Reason‘s December special issue marks the 30th anniversary of the collapse of the Soviet Union. This story is part of our exploration of the global legacy of that evil empire, and our effort to be certain that the dire consequences of communism are not forgotten.
Turkmen President Gurbanguly Berdimuhamedov is many things: equestrian, pop star, collector of Guinness World Records, marksman, lifter, poet, race car driver, and brutal authoritarian.
The last role is the most important. But it is also the one about which there is arguably the least information, as Berdimuhamedov’s Turkmenistan is one of the most secretive and repressive dictatorships on the planet.
Berdimuhamedov isn’t so shy himself. The Turkmen president balances out his harsh governance with flamboyant public displays. In one popular video clip, he “plays” a white guitar clad in a pastel green sweater—though the fog creeping up from below, obscuring his hands, casts doubt on his musical chops. The crowd doesn’t seem to mind. In a different video, Berdimuhamedov shoots at targets while his ministers look on with adoration. In another, he triumphantly lifts a thin golden rod above his head, which looks as if it weighs about as much as a fishing pole. He does donuts in his car, writes poetry, and races on golden Akhal-Teke horses, of which he owns nearly 10 percent of the world’s population.
Berdimuhamedov has used spectacles like these to curate a bizarre cult of personality around himself. Core to his image is a quest to nab as many Guinness World Records as possible. Since he ascended to Turkmenistan’s top office in 2007, the country has clinched quite a few superlatives, including “largest single line bike parade,” “largest roof in the shape of a star,” and “largest gerbil species.”
It’s so much lighthearted fun that you might almost forget the country has earned another distinction not recognized by Guinness: the most oppressive of the former Soviet countries, scoring a 2 out of 100 on Freedom House’s index. In Turkmenistan, there are essentially no recognized human rights and the economy has no meaningful private sector, with dysfunctional state-run monopolies dominating a country plagued by insufficient access to food, water, and natural gas.

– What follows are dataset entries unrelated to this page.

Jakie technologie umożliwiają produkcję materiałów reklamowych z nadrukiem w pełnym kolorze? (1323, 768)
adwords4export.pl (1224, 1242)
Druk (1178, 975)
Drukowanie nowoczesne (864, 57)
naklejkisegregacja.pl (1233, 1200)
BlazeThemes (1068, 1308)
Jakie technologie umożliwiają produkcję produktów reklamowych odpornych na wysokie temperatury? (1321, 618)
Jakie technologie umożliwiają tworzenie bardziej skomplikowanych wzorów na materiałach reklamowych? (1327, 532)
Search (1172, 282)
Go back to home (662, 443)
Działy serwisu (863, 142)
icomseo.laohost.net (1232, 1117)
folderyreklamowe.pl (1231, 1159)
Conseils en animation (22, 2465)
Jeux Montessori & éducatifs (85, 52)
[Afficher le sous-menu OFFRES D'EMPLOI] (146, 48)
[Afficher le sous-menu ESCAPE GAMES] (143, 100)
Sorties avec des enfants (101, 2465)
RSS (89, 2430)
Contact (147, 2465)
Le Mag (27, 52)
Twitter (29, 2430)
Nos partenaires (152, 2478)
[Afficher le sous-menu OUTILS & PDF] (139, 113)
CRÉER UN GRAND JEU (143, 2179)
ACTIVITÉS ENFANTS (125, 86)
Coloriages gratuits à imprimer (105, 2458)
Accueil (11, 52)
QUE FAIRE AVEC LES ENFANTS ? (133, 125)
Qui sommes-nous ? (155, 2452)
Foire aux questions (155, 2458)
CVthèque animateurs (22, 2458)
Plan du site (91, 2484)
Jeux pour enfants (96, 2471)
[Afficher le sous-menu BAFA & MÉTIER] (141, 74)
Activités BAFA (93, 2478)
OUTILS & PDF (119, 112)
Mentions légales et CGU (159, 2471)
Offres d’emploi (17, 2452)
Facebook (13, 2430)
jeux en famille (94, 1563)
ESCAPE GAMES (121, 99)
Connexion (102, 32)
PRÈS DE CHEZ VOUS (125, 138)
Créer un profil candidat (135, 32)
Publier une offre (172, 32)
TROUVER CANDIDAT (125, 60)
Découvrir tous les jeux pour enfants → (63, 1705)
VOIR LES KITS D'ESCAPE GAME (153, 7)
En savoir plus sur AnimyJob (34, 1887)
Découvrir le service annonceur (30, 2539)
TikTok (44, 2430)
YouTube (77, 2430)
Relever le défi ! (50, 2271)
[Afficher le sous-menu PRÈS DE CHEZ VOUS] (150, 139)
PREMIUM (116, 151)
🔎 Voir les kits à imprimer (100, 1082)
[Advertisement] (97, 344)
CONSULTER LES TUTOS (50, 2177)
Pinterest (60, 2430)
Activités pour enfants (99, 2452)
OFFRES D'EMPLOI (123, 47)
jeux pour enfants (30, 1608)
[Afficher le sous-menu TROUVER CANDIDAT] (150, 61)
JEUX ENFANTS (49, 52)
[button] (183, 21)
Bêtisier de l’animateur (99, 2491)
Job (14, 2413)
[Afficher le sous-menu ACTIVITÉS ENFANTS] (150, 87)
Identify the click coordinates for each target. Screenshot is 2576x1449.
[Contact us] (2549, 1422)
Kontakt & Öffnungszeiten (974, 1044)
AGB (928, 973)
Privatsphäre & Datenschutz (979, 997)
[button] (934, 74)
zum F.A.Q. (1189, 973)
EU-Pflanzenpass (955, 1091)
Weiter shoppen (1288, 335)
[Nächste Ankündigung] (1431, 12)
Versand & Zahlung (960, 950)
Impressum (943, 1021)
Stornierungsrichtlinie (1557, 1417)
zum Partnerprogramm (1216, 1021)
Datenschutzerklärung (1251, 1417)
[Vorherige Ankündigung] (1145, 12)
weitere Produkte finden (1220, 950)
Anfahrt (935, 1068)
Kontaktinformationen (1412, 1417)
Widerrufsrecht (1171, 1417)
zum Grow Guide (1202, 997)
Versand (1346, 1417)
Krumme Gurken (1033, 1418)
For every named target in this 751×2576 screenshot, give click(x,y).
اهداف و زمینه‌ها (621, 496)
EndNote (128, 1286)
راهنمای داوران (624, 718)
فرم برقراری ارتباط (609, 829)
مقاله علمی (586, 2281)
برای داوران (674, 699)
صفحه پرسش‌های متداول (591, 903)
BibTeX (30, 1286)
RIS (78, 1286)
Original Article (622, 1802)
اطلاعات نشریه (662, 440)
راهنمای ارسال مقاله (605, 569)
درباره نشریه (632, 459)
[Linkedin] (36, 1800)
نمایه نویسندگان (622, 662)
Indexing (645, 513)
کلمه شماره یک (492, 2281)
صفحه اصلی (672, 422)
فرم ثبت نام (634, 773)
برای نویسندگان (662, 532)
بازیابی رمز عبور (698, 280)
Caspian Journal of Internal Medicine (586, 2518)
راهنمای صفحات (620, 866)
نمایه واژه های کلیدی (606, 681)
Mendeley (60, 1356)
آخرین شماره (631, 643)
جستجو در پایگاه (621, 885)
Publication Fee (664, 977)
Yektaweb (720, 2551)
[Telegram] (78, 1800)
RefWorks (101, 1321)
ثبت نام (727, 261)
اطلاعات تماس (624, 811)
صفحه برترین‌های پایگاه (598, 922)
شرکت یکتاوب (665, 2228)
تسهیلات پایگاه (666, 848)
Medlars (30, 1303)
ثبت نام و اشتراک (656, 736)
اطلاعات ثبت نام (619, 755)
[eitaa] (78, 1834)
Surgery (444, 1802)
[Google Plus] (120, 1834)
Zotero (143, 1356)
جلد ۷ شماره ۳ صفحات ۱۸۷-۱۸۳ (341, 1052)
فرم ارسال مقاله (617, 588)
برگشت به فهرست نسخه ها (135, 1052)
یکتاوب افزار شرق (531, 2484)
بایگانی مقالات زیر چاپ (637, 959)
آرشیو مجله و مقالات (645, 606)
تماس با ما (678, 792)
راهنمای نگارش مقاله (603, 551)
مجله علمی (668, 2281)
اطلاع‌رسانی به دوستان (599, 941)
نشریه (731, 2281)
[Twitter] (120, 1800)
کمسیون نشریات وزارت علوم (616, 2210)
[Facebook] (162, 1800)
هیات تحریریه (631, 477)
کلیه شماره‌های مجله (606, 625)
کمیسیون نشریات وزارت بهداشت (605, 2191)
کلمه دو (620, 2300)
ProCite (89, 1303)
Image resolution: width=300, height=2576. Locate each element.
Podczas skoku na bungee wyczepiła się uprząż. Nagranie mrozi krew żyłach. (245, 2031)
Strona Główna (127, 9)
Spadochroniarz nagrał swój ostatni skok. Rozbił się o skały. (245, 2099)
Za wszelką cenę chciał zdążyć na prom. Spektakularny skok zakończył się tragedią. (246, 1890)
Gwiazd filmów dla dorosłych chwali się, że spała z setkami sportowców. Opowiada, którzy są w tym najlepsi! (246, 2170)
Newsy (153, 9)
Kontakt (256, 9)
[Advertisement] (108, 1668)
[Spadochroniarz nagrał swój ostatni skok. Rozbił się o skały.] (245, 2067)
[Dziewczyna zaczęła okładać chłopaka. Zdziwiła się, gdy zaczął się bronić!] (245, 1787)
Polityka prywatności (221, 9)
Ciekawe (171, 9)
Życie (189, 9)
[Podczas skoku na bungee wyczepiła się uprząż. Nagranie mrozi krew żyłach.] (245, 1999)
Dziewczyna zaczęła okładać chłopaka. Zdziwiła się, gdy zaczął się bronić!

What life is like inside the country is somewhat of a mystery. For those living there, the outside world is even murkier: Internet access is prohibited, foreign travel is restricted, and there is not even a semblance of a free press.
Turkmens are to believe one thing: Berdimuhamedov is their Arkadag (“protector”). That might become a tougher sell if the country’s economy continues to implode. Yet Berdimuhamedov’s public persona is a reminder of how such cults are cultivated in the first place: If you can’t give your country the basics, you have to give them a show.